TEXT SEGMENT:
Members of Roosevelt and Truman’s own party, including freshman congressman John Kennedy, repeated this narrative about their failure to exercise appropriate diligence in dealing with ruthless Communists. Kennedy publicly described Roosevelt as too sick at Yalta to act wisely, agreeing to Soviet territorial claims in East Asia and the inclusion of China’s Communists in a coalition government with Chiang’s Nationalists. “The failure of our foreign policy in the Far East,” Kennedy said, “rests squarely with the White House and the State Department…. They lost sight of our tremendous stake in a non-Communist China…. What our young men had saved [in World War II], our diplomats and our President have frittered away.”
Never mind that Soviet troops occupied Eastern Europe, and Roosevelt had no hope of ousting them. Nor could he have known that the atom bomb would end the war without the need for Soviet intervention, which he and his military chiefs assumed
was essential to save American lives in an invasion of Japan’s home islands. The same held true for Truman, who in fact took a tough line with Stalin at Potsdam. None of these rational considerations counted in a politically heated postwar environment in which Republicans were more focused on breaking the Democrats’ fourteen-year hold on the White House and Congress than on realistic assessments of the country’s national interest.

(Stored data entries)
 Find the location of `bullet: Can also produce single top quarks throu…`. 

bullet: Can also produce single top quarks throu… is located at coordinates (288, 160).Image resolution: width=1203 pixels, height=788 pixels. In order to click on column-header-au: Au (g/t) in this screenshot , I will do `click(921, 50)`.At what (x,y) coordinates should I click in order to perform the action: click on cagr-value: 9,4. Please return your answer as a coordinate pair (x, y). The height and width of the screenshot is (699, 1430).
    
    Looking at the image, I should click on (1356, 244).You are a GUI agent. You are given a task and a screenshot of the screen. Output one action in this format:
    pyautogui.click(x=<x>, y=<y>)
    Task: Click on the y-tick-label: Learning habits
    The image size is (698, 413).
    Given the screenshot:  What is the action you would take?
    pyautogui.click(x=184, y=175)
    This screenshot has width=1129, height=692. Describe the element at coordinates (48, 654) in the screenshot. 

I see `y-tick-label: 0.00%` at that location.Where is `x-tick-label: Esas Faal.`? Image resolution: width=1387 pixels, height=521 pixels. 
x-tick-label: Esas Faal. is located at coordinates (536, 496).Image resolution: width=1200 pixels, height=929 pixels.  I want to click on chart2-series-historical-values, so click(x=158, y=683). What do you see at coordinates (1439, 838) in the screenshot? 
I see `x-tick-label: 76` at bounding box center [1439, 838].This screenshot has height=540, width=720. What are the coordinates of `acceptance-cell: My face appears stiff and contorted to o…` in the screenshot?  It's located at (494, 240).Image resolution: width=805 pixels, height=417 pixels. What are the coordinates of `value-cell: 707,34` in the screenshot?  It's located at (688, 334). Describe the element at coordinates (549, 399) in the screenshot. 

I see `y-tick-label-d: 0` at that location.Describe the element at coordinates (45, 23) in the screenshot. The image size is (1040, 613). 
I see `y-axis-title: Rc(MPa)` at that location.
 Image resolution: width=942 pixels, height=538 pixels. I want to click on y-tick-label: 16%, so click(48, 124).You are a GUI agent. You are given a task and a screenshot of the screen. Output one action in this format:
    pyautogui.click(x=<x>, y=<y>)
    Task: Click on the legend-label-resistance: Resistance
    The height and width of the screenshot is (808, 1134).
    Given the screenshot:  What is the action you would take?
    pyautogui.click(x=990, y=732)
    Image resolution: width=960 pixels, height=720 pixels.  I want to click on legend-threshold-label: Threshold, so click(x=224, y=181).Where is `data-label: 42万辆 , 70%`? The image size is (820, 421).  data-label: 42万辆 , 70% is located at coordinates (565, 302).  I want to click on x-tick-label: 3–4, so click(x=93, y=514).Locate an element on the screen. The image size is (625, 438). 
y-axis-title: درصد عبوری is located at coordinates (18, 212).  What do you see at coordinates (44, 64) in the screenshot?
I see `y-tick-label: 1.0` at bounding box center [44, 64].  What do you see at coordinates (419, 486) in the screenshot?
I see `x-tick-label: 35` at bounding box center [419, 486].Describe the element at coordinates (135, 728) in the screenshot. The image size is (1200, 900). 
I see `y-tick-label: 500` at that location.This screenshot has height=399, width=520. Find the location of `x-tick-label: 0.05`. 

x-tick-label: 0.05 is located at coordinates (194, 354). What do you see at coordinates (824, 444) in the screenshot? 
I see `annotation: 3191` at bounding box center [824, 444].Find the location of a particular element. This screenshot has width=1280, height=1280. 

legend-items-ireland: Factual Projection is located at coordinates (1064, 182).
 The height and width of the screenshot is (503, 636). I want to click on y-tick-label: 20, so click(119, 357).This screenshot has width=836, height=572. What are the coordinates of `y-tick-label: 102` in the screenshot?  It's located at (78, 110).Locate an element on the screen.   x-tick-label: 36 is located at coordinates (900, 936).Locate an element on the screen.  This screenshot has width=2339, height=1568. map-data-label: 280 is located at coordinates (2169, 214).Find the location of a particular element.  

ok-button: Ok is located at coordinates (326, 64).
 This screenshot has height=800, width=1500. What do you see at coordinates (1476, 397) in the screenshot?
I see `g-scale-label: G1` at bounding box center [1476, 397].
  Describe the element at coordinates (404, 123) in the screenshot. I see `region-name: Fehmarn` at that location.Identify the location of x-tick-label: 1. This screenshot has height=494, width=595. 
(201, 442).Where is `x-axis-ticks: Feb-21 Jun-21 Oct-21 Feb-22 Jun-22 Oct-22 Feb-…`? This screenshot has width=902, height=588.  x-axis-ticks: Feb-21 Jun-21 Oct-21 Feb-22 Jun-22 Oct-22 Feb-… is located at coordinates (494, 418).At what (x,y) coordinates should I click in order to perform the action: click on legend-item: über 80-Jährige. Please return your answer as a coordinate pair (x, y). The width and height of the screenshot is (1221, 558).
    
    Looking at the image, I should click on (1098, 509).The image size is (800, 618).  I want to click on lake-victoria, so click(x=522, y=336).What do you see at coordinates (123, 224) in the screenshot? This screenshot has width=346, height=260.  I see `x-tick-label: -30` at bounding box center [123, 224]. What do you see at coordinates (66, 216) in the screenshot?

THINGS TO DO:
a: Using the passage on postwar blame for Far East policy, decide whether each statement agrees with it: (i) Kennedy said Roosevelt was too sick at Yalta to act wisely; (ii) Truman took a soft line with Stalin at Potsdam; (iii) Roosevelt had no hope of driving Soviet troops out of Eastern Europe. Answer yes or no for each and quote the deciding words.
b: Write what comes next in the passage on postwar blame for Far East policy, starting after its final sentence.
The data entries stand apart from the text and are separate material.

RESULTS OF THE TASKS:
a:
(i) Yes: "Kennedy publicly described Roosevelt as too sick at Yalta to act wisely"
(ii) No: "who in fact took a tough line with Stalin at Potsdam"
(iii) Yes: "Roosevelt had no hope of ousting them"

b:
The public clamor against the Communist danger was a demonstration of what Alexis de Tocqueville famously described as democracy’s weakness in the making of foreign policy: “Foreign policies demand scarcely any of those qualities which are characteristic of a democracy and requires, on the contrary, the cultivation of almost all those it lacks,” Tocqueville wrote more than a hundred years earlier. “Democracy cannot, without difficulty, coordinate the details of a great enterprise [abroad], fix on one plan and follow it through with persistence, whatever the obstacles. It is not capable of devising secret measures or waiting patiently for the result.” In sum, it was the predominance of “impulse rather than prudence” and the tendency “to abandon mature design for the gratification of a momentary passion” that he saw as central to America’s dealings abroad.
Whether Roosevelt and Truman ever read Tocqueville is uncertain, but they both understood that to secure steady mass support for great foreign policy undertakings, they would need to engage in considerable manipulation of public opinion. Out of a determination to convert the national outlook from isolationism to internationalism at the end of World War II, FDR knowingly encouraged the false belief that Soviet Russia and Nationalist China would be reliable partners in curbing aggression and promoting democracy. His famous pronouncement to a joint congressional session on Yalta as representing the end of traditional power politics was less an exercise in wishful thinking than a calculated effort to draw Americans into international affairs on a false hope.